## Seçki
########################################
Gelecekteki şey daha doğmamıştır, tutulmaz haldedir, kaypaktır, düşlerin
yaratıldığı malzemeden yapılmıştır, güçlü rüzgârların (aşk, olağanüstülük,
talih ve Tanrı) çarptığı bir buluttur, seyrekleşir, sıklaşır, biçim değiştirir.
En büyük peygamber, insanlara yalnız bir tek parola verebilir ve bu, ne kadar
belirli değilse, veren o kadar çok peygamberdir. (s. 82)
Bir mutluluğu yaşarken onu
kavramamız zordur; ancak o geçip de arkamıza baktığımız zaman, birdenbire biraz
da hayranlıkla, ne kadar mutlu olduğumuzu anlarız. (s. 86)
Küçük çocukken hayalim
alabildiğine işler, arkadaşlarıma olağanüstü şeyler anlatır, sonra onlara
kendim de inanırdım. (s. 92. Hem içerik hem de üslup açısından buna çok benzer
Pamuk cümleleri okuduğumu hatırlıyorum...)
Mutluluğun, basit ve açık bir şey
olup bir bardak şarap, bir kestane, kendi halinde bir mangalcık ve denizin
uğultusundan başka bir şey olmadığına aklım yattı. Yalnız, bütün bunların,
mutluluk olduğunu insanın anlayabilmesi için basit ve açık bir kalbe sahip
olması gerekiyordu. (s. 102)
Konfüçyüs der ki: "Pek
çokları mutluluğu, insandan daha yüksekte ararlar, bazıları da daha da alçakta;
ama mutluluk insanın boyu hizasındadır." (s. 113)
Yanımda bulunmadığın, yüzümün
nasıl bir biçim aldığını görmediğin ve böylece ben de, aşırı duyarlı ve gülünç
görünme tehlikesiyle karşı karşıya bulunmadığım şu anda, seni çok sevdiğimi
söyleyebilirim. (s. 116)
Hayatım [s. 125] yanlış yola
sapmıştı, insanlarla olan ilişkilerimi bir iç konuşma haline sokmuştum. O kadar
düşmüştüm ki, bir kadına âşık olma ile kitap okuma arasında seçim yapmam
gerekse, kitabı seçerdim. [s. 126]
[Kadın?]
"Bu kararsızlık geçidini,
şarlatanlık tapınağını, bu günah testisini, bu hile otlarının dikilmiş
bulunduğu tarlayı, bu Cehennem’in giriş yerini, bu kurnazlıklar taşan sepeti,
bu bala benzeyen zehri, ölümlüleri dünyaya bağlayan bu zinciri; kadını kim
yarattı?" (s. 137)
########################################
## Malzeme
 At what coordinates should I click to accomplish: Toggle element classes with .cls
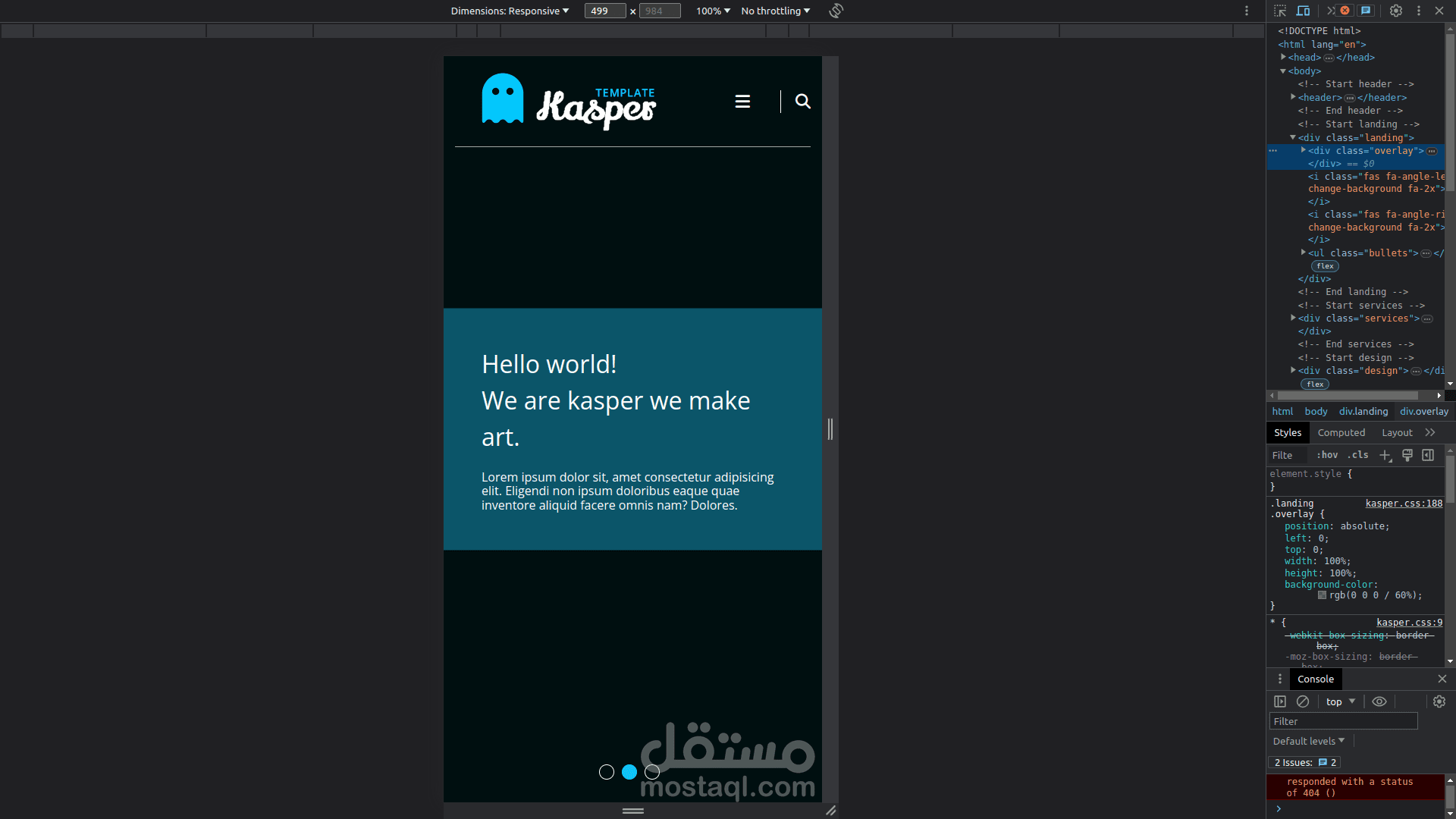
########################################
## Görev 1
Seçkideki Konfüçyüs sözüne göre mutluluk nerededir?
## Görev 2
Aşağıdaki ifadeler seçkiyle örtüşüyor mu? Her biri için evet ya da hayır deyin ve kararı belirleyen sözleri seçkiden aynen aktarın.
(a) Bir mutluluğu yaşarken onu kavramak kolaydır.
(b) Anlatıcı küçükken arkadaşlarına anlattığı olağanüstü şeylere sonradan kendisi de inanırdı.
(c) Anlatıcı, bir kadına âşık olmakla kitap okumak arasında seçim yapmak zorunda kalsa kadını seçerdi.
## Görev 3
Seçkide "En büyük peygamber, insanlara" ile "gerekiyordu. (s. 102)" arasındaki kısmı, bu iki ifade de dahil olmak üzere aynen alıntılayın.
Malzemenin seçkiyle hiçbir ilgisi yoktur.

## Yanıt 1
İnsanın boyu hizasındadır.

## Yanıt 2
(a) Hayır: "Bir mutluluğu yaşarken onu kavramamız zordur"
(b) Evet: "sonra onlara kendim de inanırdım"
(c) Hayır: "kitabı seçerdim"

## Yanıt 3
En büyük peygamber, insanlara yalnız bir tek parola verebilir ve bu, ne kadar
belirli değilse, veren o kadar çok peygamberdir. (s. 82)
Bir mutluluğu yaşarken onu
kavramamız zordur; ancak o geçip de arkamıza baktığımız zaman, birdenbire biraz
da hayranlıkla, ne kadar mutlu olduğumuzu anlarız. (s. 86)
Küçük çocukken hayalim
alabildiğine işler, arkadaşlarıma olağanüstü şeyler anlatır, sonra onlara
kendim de inanırdım. (s. 92. Hem içerik hem de üslup açısından buna çok benzer
Pamuk cümleleri okuduğumu hatırlıyorum...)
Mutluluğun, basit ve açık bir şey
olup bir bardak şarap, bir kestane, kendi halinde bir mangalcık ve denizin
uğultusundan başka bir şey olmadığına aklım yattı. Yalnız, bütün bunların,
mutluluk olduğunu insanın anlayabilmesi için basit ve açık bir kalbe sahip
olması gerekiyordu. (s. 102)